FakeYou API
===========

<div class="demo-theme-preview">
  <a data-theme="vue">☀️ light mode</a>
  <a data-theme="dark">🌙 dark mode</a>
</div>

---

[FakeYou.com](https://fakeyou.com) has an API that is freely available for you to use, though it is IP 
rate limited to prevent abuse. 

We provide optional API tokens for use in the HTTP `Authorization:` header 
as a means to bypass rate limiting as well as access your privately uploaded voice models.

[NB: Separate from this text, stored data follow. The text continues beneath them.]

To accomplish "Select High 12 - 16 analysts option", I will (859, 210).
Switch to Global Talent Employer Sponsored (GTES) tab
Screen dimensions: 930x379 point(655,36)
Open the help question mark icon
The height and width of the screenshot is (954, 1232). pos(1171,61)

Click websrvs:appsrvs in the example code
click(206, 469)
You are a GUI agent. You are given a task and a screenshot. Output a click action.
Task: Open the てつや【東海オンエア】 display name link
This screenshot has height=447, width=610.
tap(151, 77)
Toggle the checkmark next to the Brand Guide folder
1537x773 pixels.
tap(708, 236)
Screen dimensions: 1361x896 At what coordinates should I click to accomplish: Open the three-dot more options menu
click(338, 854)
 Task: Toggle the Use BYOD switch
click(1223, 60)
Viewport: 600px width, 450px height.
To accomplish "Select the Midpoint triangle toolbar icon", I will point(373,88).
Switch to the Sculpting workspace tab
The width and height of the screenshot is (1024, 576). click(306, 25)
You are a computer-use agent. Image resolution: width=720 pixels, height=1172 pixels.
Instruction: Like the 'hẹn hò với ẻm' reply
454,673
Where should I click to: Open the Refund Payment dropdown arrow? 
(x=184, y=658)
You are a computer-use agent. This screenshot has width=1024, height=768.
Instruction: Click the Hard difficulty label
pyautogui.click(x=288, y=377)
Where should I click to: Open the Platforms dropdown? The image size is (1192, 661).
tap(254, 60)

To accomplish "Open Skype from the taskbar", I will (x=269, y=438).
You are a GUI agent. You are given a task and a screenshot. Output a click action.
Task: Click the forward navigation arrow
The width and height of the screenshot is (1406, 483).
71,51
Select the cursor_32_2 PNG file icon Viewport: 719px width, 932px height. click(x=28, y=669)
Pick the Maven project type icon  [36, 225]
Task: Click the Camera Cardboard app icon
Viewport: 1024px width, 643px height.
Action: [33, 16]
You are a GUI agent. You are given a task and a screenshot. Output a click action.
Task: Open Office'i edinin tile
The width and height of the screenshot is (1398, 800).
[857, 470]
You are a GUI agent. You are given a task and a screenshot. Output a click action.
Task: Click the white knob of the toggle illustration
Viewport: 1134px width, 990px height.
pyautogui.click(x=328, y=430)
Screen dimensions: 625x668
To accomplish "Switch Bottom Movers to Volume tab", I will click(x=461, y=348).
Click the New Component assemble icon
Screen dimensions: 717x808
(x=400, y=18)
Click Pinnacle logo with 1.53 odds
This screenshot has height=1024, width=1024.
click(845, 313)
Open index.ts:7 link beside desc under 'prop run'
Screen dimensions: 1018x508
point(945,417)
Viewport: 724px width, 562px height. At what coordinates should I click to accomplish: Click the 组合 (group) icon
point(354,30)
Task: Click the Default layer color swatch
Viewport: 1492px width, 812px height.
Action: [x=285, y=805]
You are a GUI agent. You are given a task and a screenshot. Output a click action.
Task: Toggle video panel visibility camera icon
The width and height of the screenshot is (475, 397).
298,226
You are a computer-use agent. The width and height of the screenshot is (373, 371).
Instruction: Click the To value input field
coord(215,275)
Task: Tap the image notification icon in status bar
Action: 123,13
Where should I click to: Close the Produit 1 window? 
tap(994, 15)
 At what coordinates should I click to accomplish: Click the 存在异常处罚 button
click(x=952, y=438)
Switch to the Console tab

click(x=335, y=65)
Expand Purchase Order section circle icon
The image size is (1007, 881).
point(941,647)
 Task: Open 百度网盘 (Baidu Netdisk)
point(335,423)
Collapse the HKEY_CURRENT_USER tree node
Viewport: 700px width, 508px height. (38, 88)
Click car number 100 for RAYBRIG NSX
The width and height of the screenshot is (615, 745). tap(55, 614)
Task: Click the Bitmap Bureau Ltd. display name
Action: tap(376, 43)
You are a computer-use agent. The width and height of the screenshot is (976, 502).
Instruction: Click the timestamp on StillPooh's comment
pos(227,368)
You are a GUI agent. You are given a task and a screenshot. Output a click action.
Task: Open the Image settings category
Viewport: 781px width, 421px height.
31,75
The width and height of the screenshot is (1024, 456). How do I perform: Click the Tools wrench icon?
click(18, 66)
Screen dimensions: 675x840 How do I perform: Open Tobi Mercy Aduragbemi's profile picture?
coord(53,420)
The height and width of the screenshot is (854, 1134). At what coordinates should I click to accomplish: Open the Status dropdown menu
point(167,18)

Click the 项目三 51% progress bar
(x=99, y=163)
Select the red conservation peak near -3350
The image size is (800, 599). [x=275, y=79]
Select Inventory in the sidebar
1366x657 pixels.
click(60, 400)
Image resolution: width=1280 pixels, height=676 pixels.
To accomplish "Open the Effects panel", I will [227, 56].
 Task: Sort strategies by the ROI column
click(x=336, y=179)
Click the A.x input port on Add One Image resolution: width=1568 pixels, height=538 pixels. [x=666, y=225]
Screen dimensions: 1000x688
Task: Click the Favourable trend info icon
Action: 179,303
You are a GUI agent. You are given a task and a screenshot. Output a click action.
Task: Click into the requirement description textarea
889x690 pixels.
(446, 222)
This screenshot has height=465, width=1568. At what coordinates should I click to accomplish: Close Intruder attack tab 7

[Please reach out to us over Discord](https://discord.gg/H72KFXm) to describe what you're building, 
and we'll see if we can help!

## High level notes

The following details pertain to all of our endpoints. 

### HTTP Response Codes

* **`HTTP 400` - Bad request**, something was wrong with your request. Please consult the docs
  or ask about it in [Discord](https://discord.gg/H72KFXm).
* **`HTTP 401` - Unauthorized**, eg. bad `Authorization:` header or incorrect use of a 
  login-required endpoint.
* **`HTTP 429` - Too many requests**, you're sending too many requests and you'll need to 
  slow things down.
* **`HTTP 500` - Server error**, something went wrong and we messed up. Please let us know.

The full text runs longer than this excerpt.